The components contained in the computing system 300 of FIG. 29 are those typically found in computing systems that may be suitable for use with embodiments of the present invention and are intended to represent a broad category of such computer components that are well known in the art. The computer can also include different bus configurations, networked platforms, multi-processor platforms, etc. Various operating systems can be used including UNIX, Linux, Windows, Macintosh OS, Palm OS, and other suitable operating systems.
Some of the above-described functions may be composed of instructions that are stored on storage media (e.g., computer-readable medium). The instructions may be retrieved and executed by the processor. The instructions are operational when executed by the processor to direct the processor to operate in accord with the invention. Those skilled in the art are familiar with instructions, processor(s), and storage media.

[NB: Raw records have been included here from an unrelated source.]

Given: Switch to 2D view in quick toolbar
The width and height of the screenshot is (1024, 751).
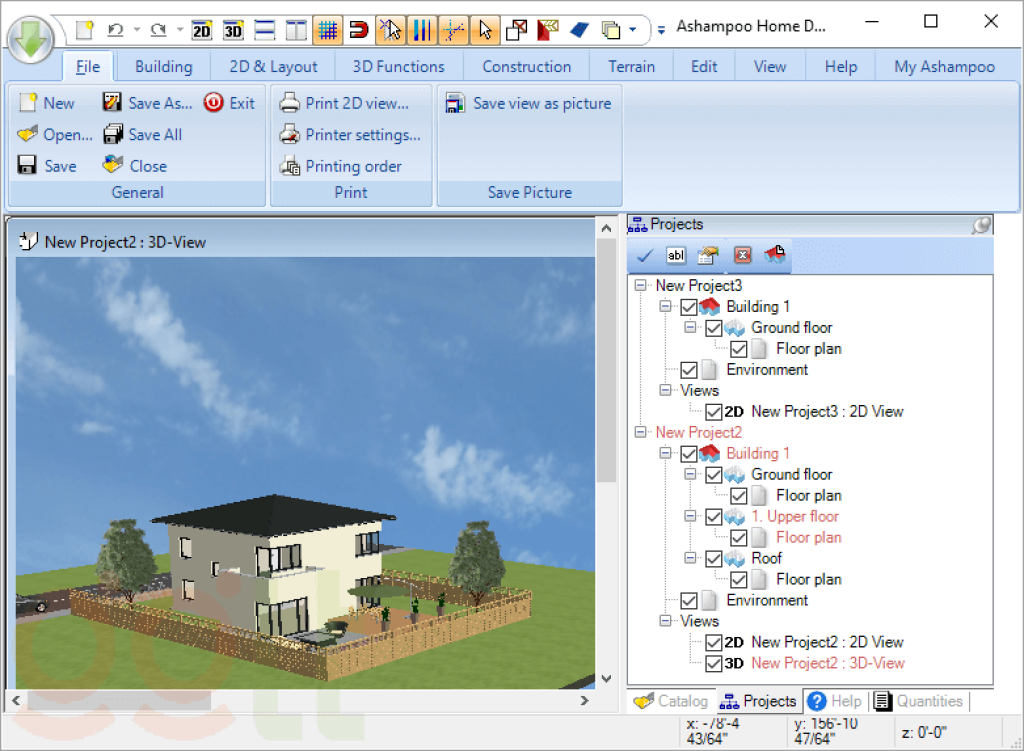Looking at the screenshot, I should (201, 30).
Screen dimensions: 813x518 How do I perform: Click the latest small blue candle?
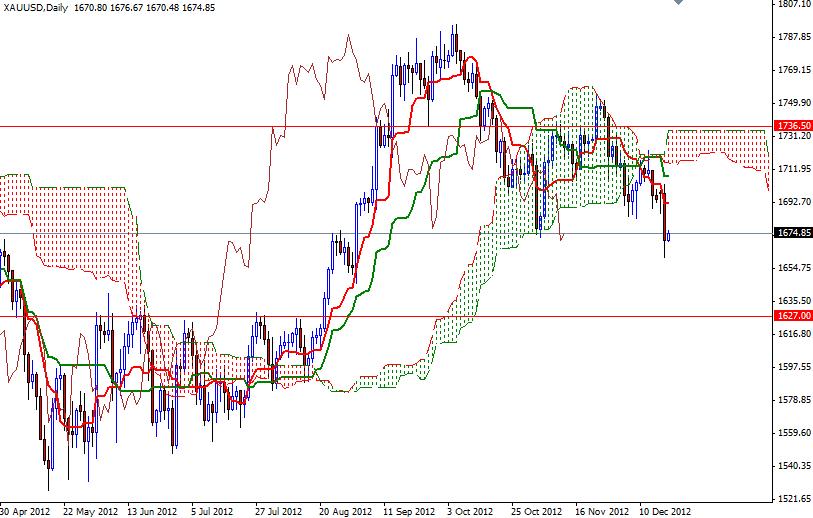(x=669, y=236)
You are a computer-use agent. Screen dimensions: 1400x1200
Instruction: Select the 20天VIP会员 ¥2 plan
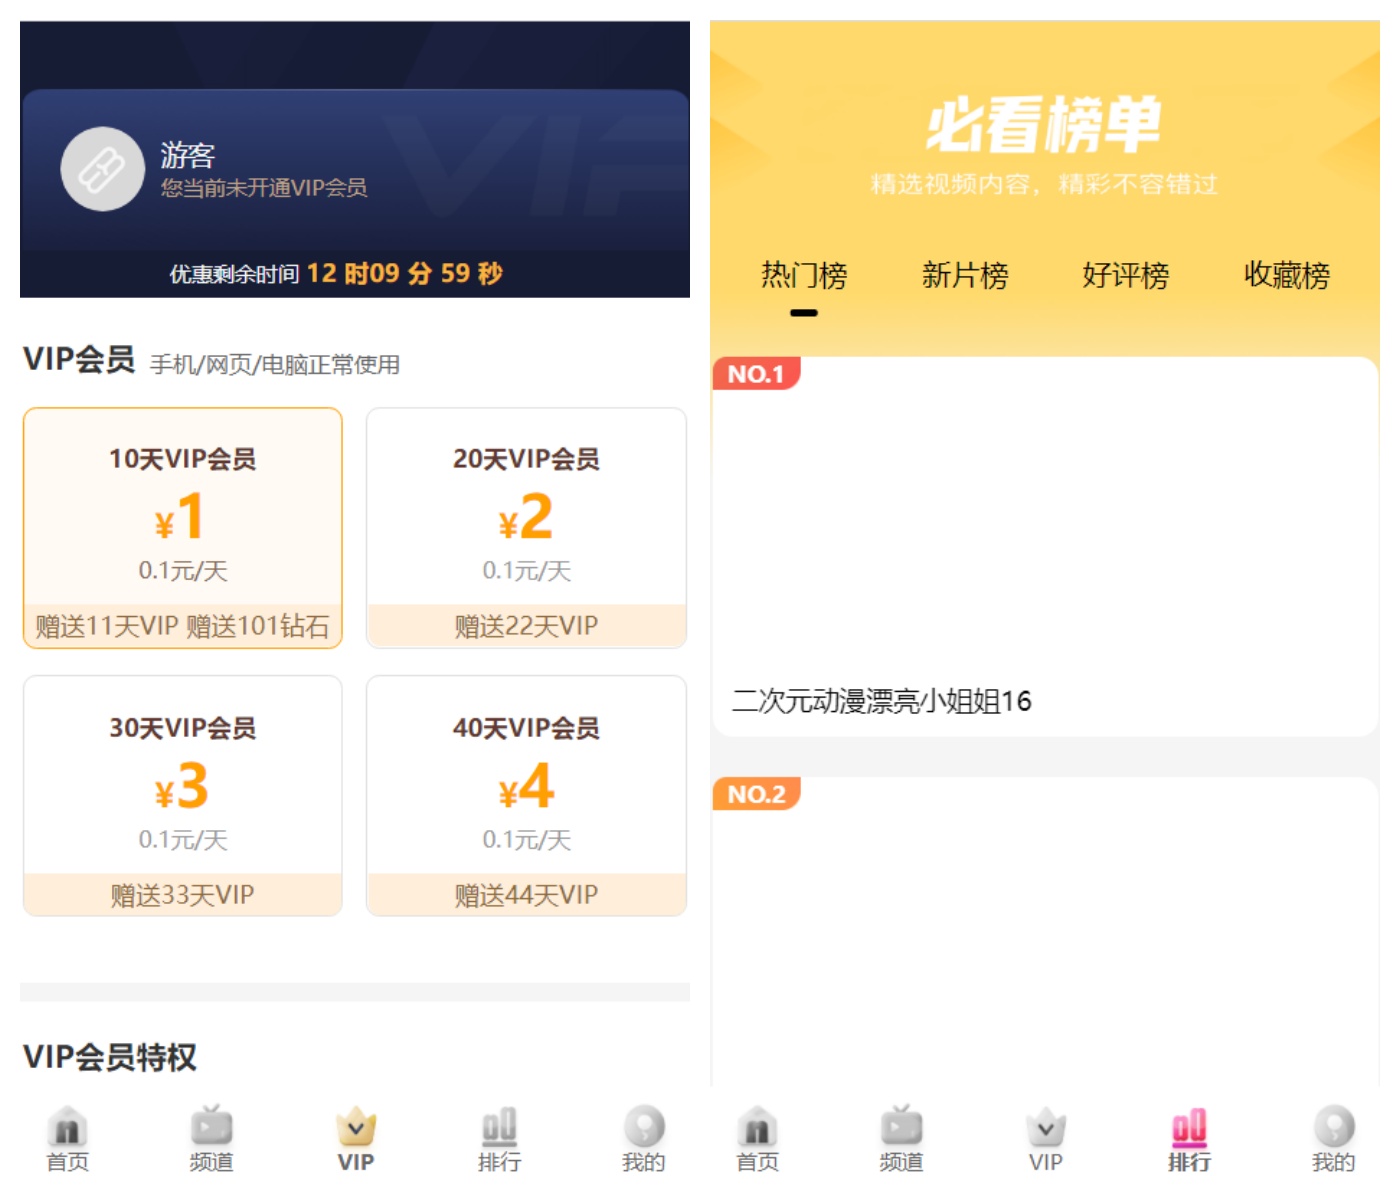click(526, 527)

It is noteworthy that any hardware platform suitable for performing the processing described herein is suitable for use with the invention. The terms “computer-readable storage medium” and “computer-readable storage media” as used herein refer to any medium or media that participate in providing instructions to a CPU for execution. Such media can take many forms, including, but not limited to, non-volatile media, volatile media and transmission media. Non-volatile media include, for example, optical or magnetic disks, such as a fixed disk. Volatile media include dynamic memory, such as system RAM. Transmission media include coaxial cables, copper wire and fiber optics, among others, including the wires that comprise one embodiment of a bus. Transmission media can also take the form of acoustic or light waves, such as those generated during radio frequency (RF) and infrared (IR) data communications. Common forms of computer-readable media include, for example, a USB drive, a hard disk, magnetic tape, any other magnetic medium, a CD-ROM disk, digital video disk (DVD), any other optical medium, any other physical medium with patterns of marks or holes, a RAM, a PROM, an EPROM, an EEPROM, a FLASHEPROM, any other memory chip or cartridge, a carrier wave, or any other medium from which a computer can read.
Various forms of computer-readable media may be involved in carrying one or more sequences of one or more instructions to a CPU for execution. A bus carries the data to system RAM, from which a CPU retrieves and executes the instructions. The instructions received by system RAM can optionally be stored on a fixed disk either before or after execution by a CPU.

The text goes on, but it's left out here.